Di li a poco cominciarono ad arrivare i primi branchi, "respinti" dalle immaginabili nutritissime scariche; la fucileria andò avanti per una mezz’ora, fino a quando gli storni, che sono tutto meno che sciocchi, cominciarono a volteggiare in branchi compatti e altissimi proprio sulla verticale del grande  canneto (... cioè sopra la mia testa) e, ovviamente, in quelle condizioni, nessuno era più in grado di tirare.

Da quella altezza, dopo innumerevoli acrobazie aeree, cominciarono a lanciarsi a gruppi, in picchiata, come dei piccoli stukas, direttamente sulle canne e, finalmente, potei cominciare a far sentire i piccoli schiocchi del 32. Dopo un quarto d’ora smisi di sparare anche io: avevo finito le cartucce!

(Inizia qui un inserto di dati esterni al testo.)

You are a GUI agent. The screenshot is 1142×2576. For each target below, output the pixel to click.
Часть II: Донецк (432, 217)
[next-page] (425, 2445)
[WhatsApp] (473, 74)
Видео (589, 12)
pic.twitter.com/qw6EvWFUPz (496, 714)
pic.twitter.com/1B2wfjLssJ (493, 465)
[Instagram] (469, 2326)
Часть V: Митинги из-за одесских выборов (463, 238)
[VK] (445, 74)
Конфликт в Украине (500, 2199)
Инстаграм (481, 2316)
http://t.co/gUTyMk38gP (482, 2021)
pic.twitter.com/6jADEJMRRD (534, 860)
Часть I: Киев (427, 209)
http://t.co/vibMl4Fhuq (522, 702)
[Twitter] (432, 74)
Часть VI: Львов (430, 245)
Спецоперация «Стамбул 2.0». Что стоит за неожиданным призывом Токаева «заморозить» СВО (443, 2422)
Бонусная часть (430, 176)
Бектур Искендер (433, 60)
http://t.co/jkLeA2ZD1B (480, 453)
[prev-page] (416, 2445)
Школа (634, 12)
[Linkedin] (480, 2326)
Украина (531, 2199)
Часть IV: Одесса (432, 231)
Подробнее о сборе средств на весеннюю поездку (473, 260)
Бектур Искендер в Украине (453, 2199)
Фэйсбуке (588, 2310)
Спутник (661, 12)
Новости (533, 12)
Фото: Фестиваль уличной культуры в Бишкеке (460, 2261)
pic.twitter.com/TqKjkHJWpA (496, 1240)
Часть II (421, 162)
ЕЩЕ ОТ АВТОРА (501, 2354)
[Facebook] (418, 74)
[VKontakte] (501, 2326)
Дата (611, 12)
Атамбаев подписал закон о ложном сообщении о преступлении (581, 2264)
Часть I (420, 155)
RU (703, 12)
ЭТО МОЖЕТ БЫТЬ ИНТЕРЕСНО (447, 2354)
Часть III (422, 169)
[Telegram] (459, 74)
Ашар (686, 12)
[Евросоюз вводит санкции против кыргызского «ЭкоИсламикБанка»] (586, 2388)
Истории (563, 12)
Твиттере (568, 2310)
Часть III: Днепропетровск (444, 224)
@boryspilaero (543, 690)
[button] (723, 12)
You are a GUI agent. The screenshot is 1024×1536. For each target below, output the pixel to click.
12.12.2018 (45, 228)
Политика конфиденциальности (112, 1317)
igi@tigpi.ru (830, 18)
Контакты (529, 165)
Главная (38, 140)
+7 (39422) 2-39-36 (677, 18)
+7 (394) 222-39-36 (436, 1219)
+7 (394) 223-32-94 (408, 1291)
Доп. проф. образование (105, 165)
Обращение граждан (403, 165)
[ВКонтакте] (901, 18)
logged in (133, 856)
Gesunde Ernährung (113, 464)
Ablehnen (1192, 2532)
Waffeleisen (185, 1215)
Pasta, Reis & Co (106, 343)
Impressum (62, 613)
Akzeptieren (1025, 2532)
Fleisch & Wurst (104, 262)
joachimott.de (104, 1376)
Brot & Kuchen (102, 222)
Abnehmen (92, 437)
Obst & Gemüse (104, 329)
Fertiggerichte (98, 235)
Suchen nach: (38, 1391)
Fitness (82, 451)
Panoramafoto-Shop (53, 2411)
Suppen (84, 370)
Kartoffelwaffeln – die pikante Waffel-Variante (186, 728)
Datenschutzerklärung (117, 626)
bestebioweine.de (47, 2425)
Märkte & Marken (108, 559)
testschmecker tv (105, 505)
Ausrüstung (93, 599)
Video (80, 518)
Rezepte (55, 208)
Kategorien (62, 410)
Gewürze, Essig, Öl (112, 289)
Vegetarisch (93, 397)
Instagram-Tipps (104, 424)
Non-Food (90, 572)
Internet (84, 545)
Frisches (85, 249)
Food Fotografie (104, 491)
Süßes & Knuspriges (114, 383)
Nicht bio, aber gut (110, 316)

Tali piccole cacce sono ora del tutto improponibili. A parte il (giusto) divieto di sparate in prossimità di abitazioni, il passero non rientra più tra le specie prelevabili. Per gli storni assistiamo allibiti, ogni anno, alle disposizioni più schizofreniche: una delle specie più numerose e, sicuramente, in espansione, viene, di volta in volta, considerata "cacciabile in deroga", con le conseguenti mille limitazioni, oppure "invasiva" e dannosa per l’agricoltura ed eliminata con strumenti scientifici di distruzione di massa!

Dalle mie parti, ormai da qualche anno, tale volatile è cacciabile solo se "colto in flagranza di danno", cioè in prossimità di uliveti, vigne e frutteti, ...... ma non nei canneti!